● **Problem 1**: In the passage about Cheryl's death, write out the part that begins at the words "When I was a teenager, I found out" and stops after "in the process.", swapping "law practice" for "legal office".
● **Problem 2**: According to the passage about Cheryl's death, how much money did the father receive from the hospital in the settlement?
● **Problem 3**: Name every area of law that, according to the passage about Cheryl's death, the father focused his practice on.

● **Passage shown**:
This effect is something that I hadn’t felt before I was a father. I was of course always sad about Cheryl. I would mentioned to those I knew well that I did, actually, have another sister but she passed away when she was a baby. A quick condolence would ensue and I would say that it’s okay, because it happened when I was three. 

But it’s different now. 

Another way it’s different is the effect Cheryl’s death would have on the rest of my life, my family’s life, and the life of all of those people who were involved in my father’s cult. Years later, when I was a teenager, I found that Cheryl’s death could have been avoided. My mother’s doctor gave her experimental treatment during the delivery, which caused Cheryl brain damage. This eventually led to her untimely passing. She could still be here as I write this. 

If she was, I sometimes think about how different things would have been. My father just graduated law school when this happened and put his training to work and sued my mother’s doctor and the hospital for wrongful death. My father reached a settlement and received $25,000 from the hospital - or about $100,000 in today’s dollars (late 2023). 

When I was a teenager, I found out that this is the money my father used to build his law practice. He rented an office, bought furniture and office equipment, and placed advertisements in local newspapers for his services. He focused his practice in the areas that people were most vulnerable: bankruptcy, wills, and probate. The very law practice he started with this money was the same practice that he would run for the next 20 years and that would enable him to cause so much misery for our family and harm so many others in the process.

● **Data for analysis**:
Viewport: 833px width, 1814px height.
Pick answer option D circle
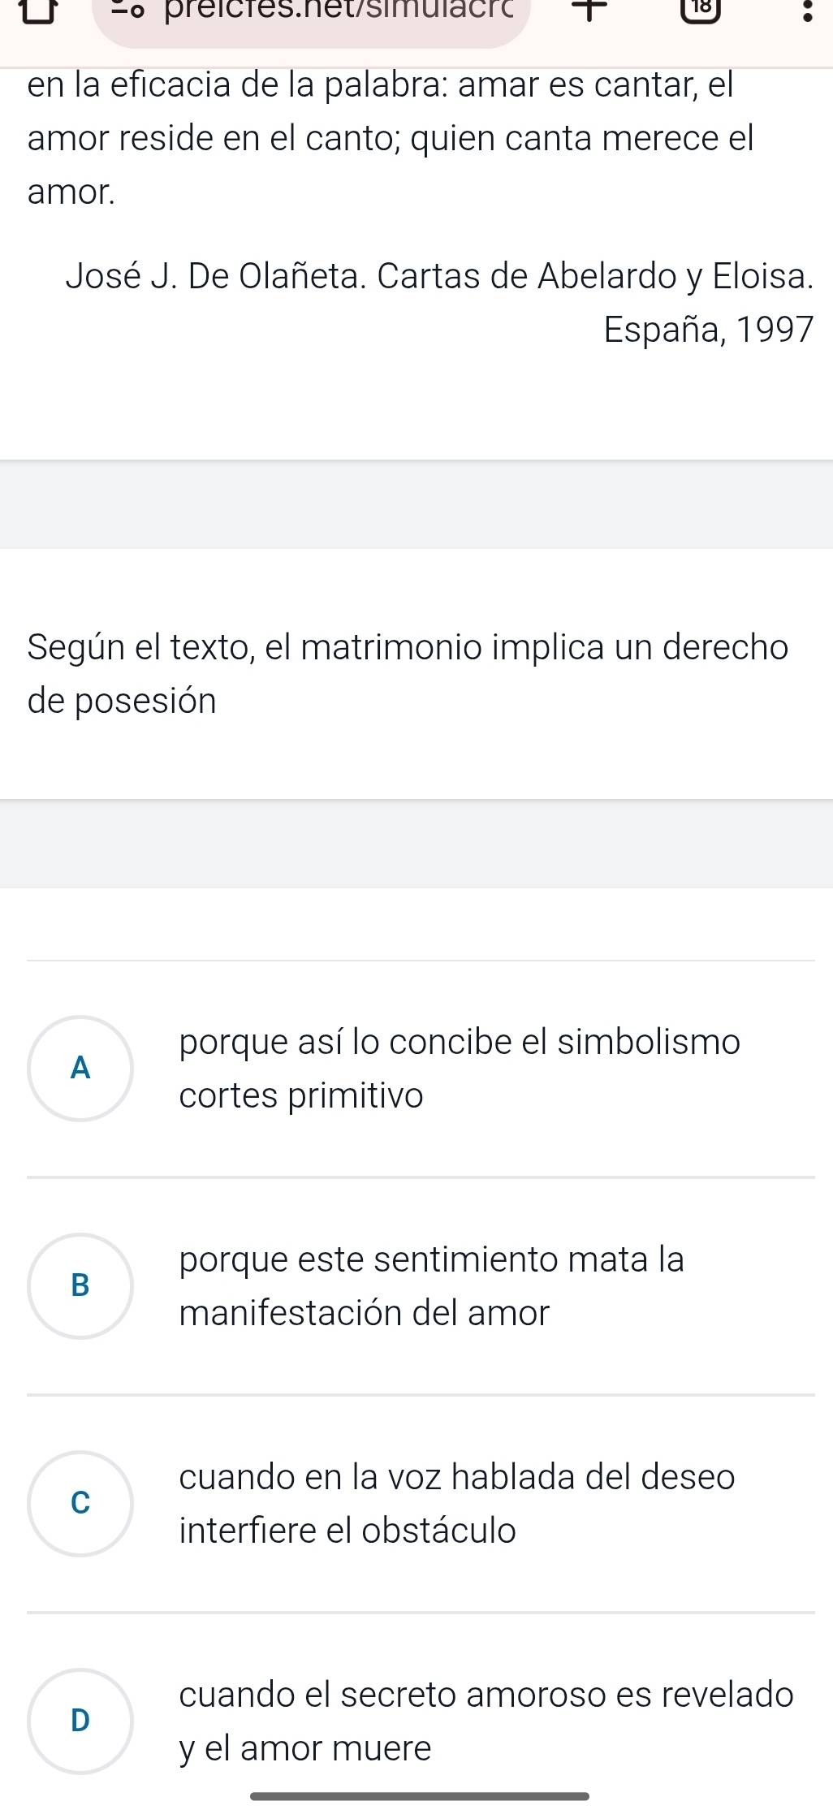(x=80, y=1720)

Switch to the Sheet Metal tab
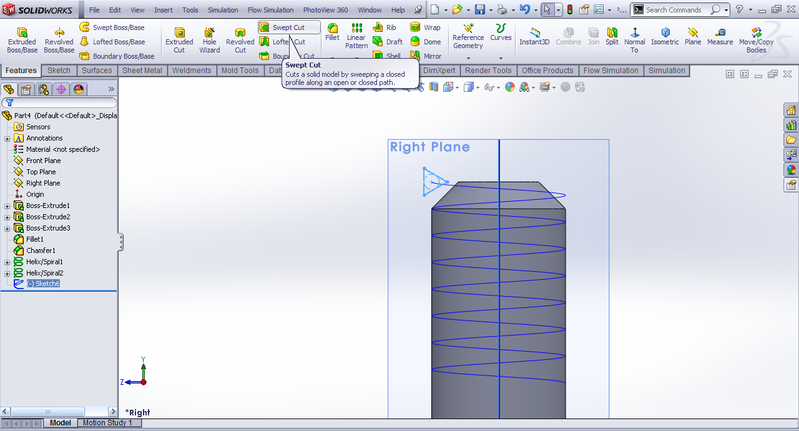tap(142, 71)
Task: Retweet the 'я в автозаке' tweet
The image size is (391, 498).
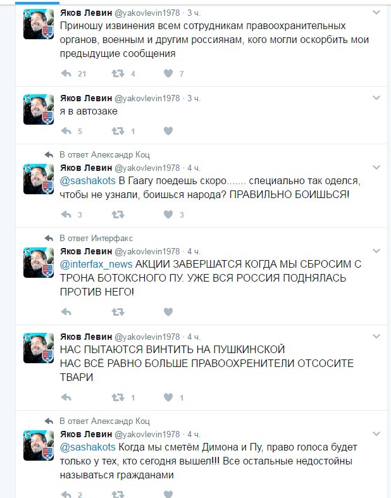Action: tap(118, 131)
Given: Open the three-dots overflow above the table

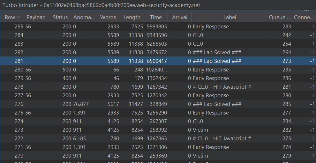Looking at the screenshot, I should pyautogui.click(x=306, y=11).
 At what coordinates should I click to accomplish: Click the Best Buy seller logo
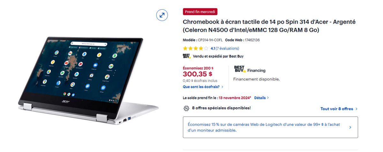pos(187,56)
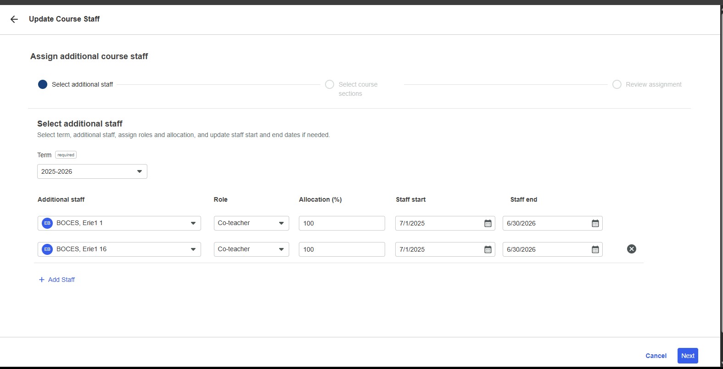723x369 pixels.
Task: Open calendar picker for first Staff start date
Action: point(488,223)
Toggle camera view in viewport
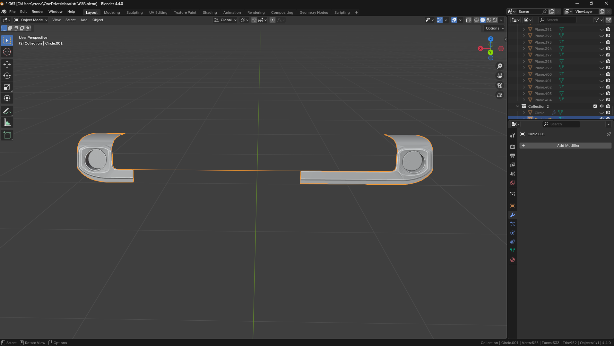This screenshot has height=346, width=614. tap(500, 85)
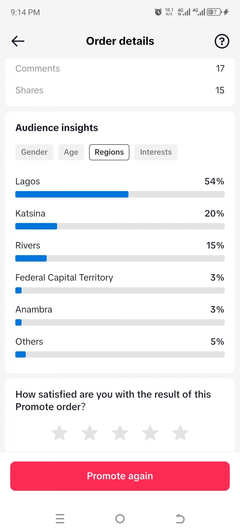Viewport: 240px width, 532px height.
Task: Tap the Promote again button
Action: tap(120, 476)
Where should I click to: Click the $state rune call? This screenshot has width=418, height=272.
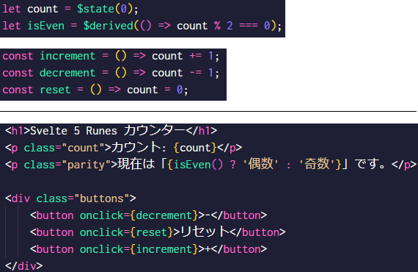click(104, 9)
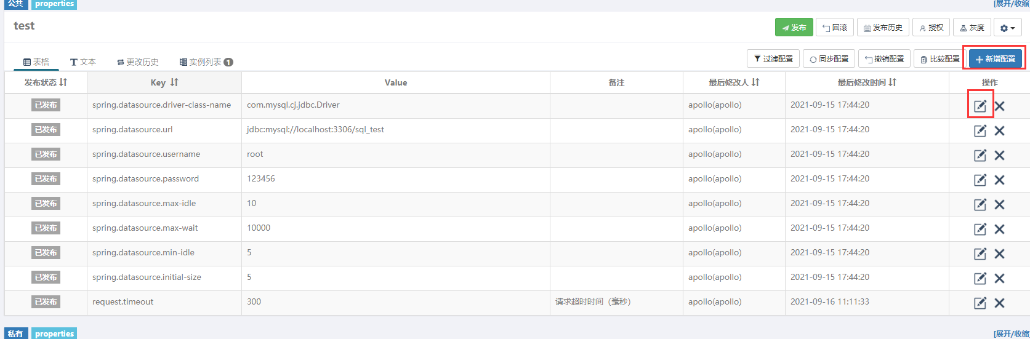Delete the request.timeout config item

click(999, 303)
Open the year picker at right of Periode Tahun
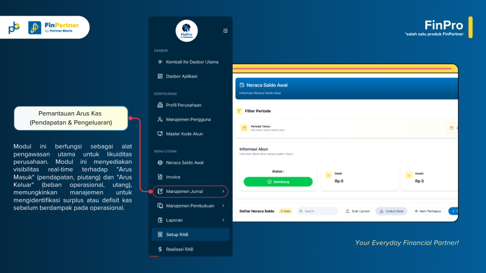This screenshot has height=273, width=486. point(452,128)
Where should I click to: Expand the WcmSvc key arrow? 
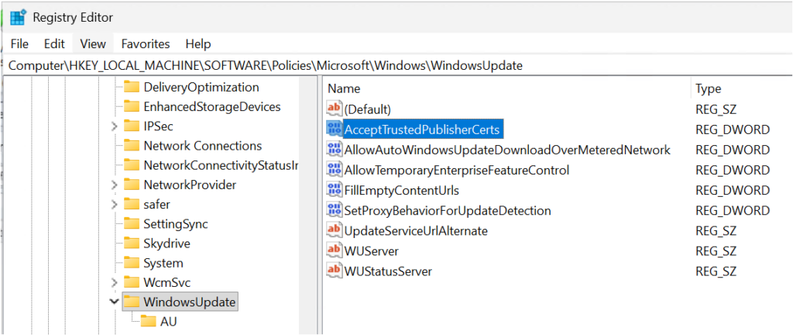(115, 282)
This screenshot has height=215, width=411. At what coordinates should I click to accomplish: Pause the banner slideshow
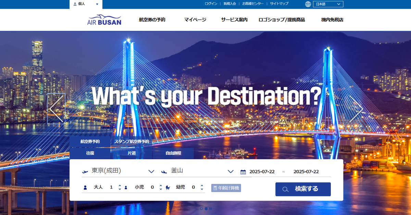pos(210,208)
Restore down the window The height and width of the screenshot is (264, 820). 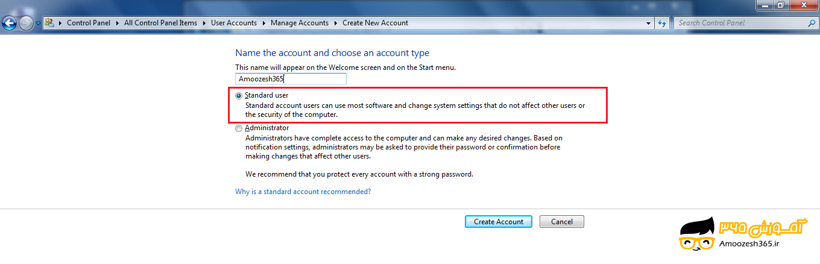[780, 5]
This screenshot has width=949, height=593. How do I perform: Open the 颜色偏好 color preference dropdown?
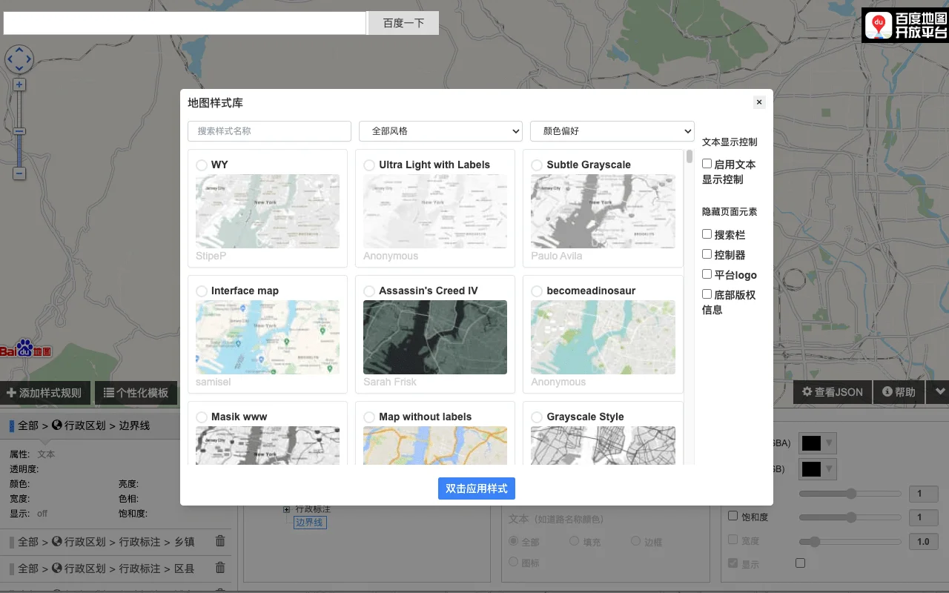612,130
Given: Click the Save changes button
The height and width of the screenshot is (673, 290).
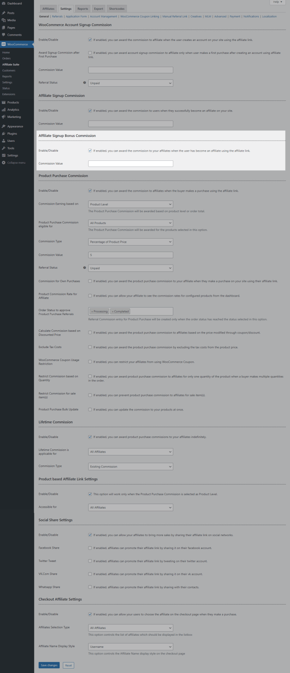Looking at the screenshot, I should tap(49, 665).
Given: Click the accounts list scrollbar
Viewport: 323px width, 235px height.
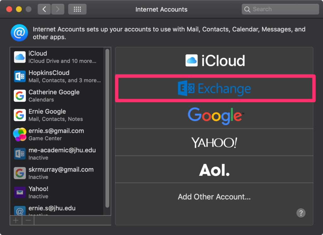Looking at the screenshot, I should (107, 126).
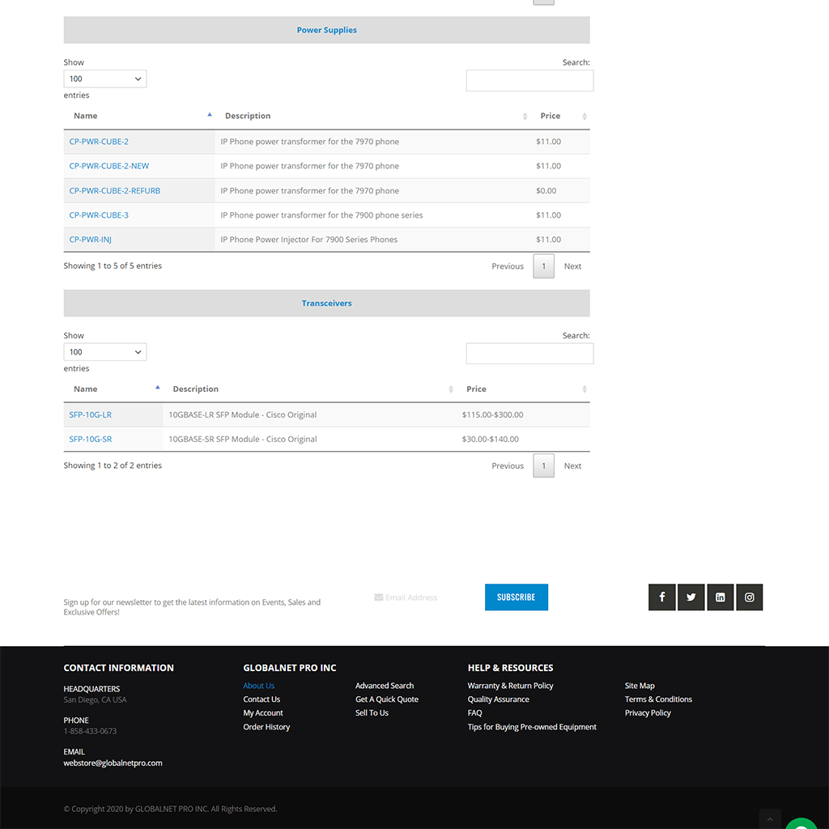Open the LinkedIn social media icon

tap(720, 597)
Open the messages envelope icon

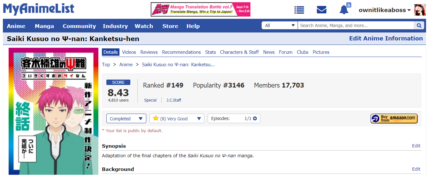pyautogui.click(x=322, y=10)
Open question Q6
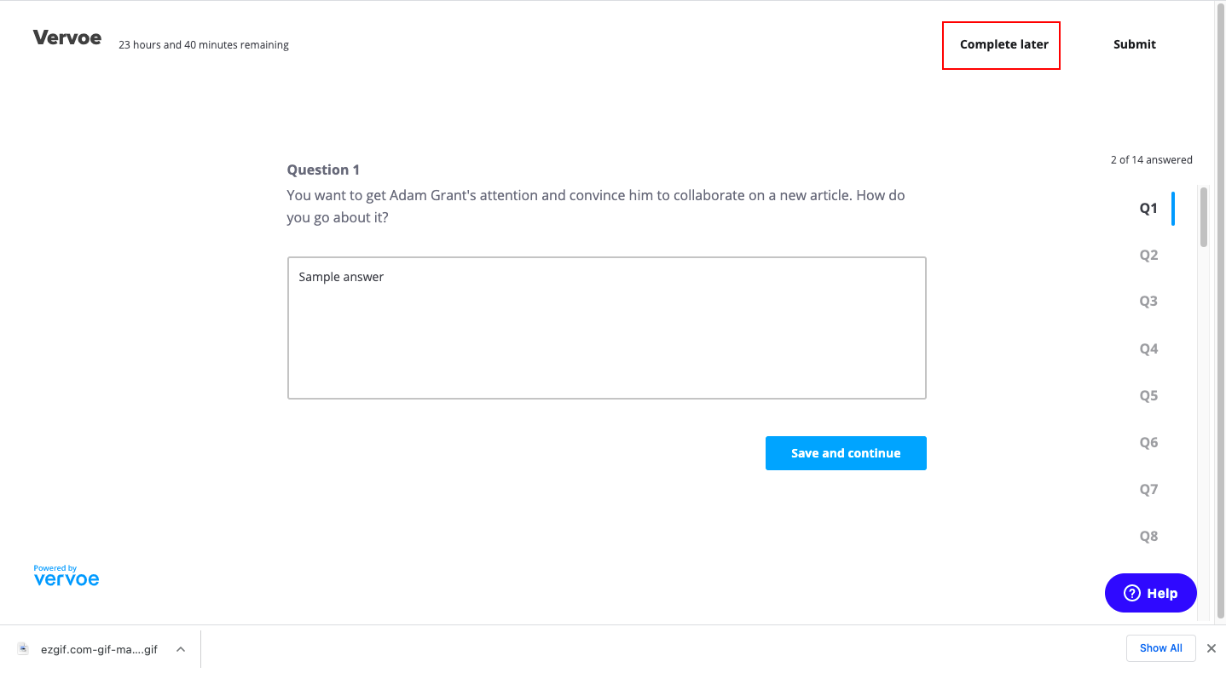Image resolution: width=1226 pixels, height=673 pixels. tap(1148, 442)
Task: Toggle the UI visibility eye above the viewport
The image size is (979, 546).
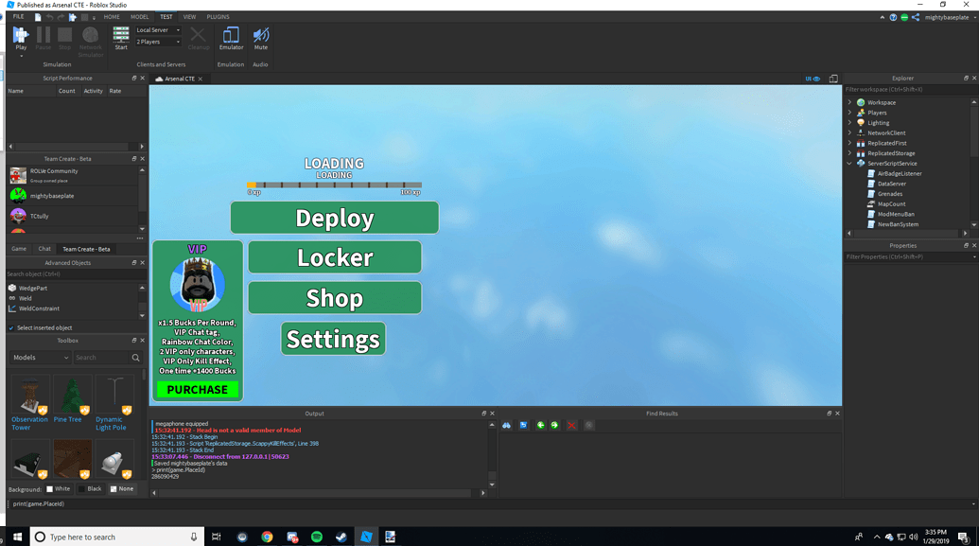Action: (814, 78)
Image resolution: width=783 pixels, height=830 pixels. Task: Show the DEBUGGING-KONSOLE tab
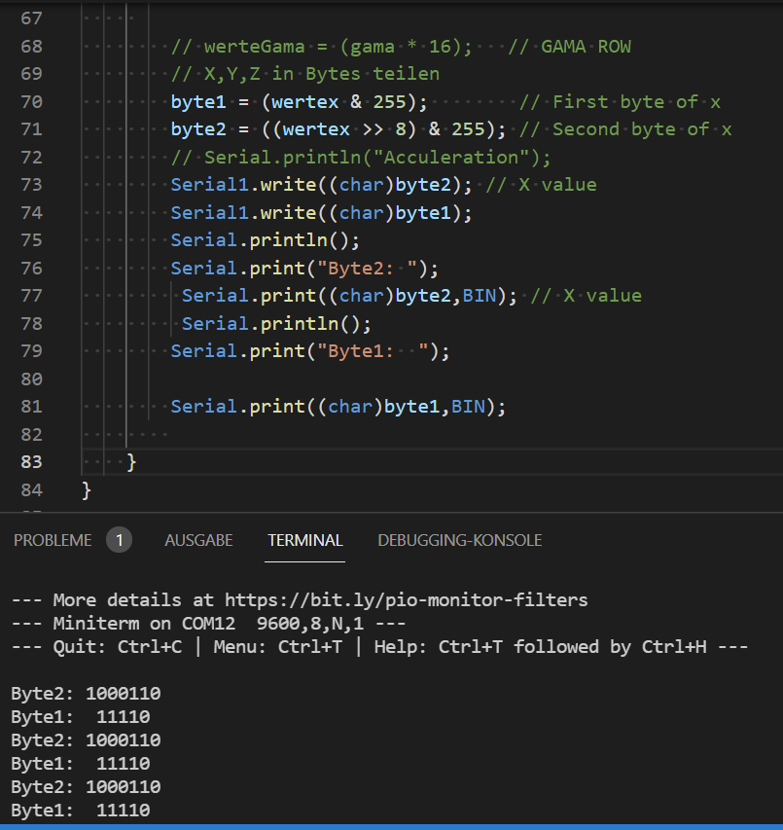click(x=459, y=540)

● **Output 1**:
When I was a teenager, I found out that this is the money my father used to build his legal office. He rented an office, bought furniture and office equipment, and placed advertisements in local newspapers for his services. He focused his practice in the areas that people were most vulnerable: bankruptcy, wills, and probate. The very legal office he started with this money was the same practice that he would run for the next 20 years and that would enable him to cause so much misery for our family and harm so many others in the process.

● **Output 2**: $25,000, or about $100,000 in today's dollars (late 2023).

● **Output 3**: Bankruptcy, wills, and probate.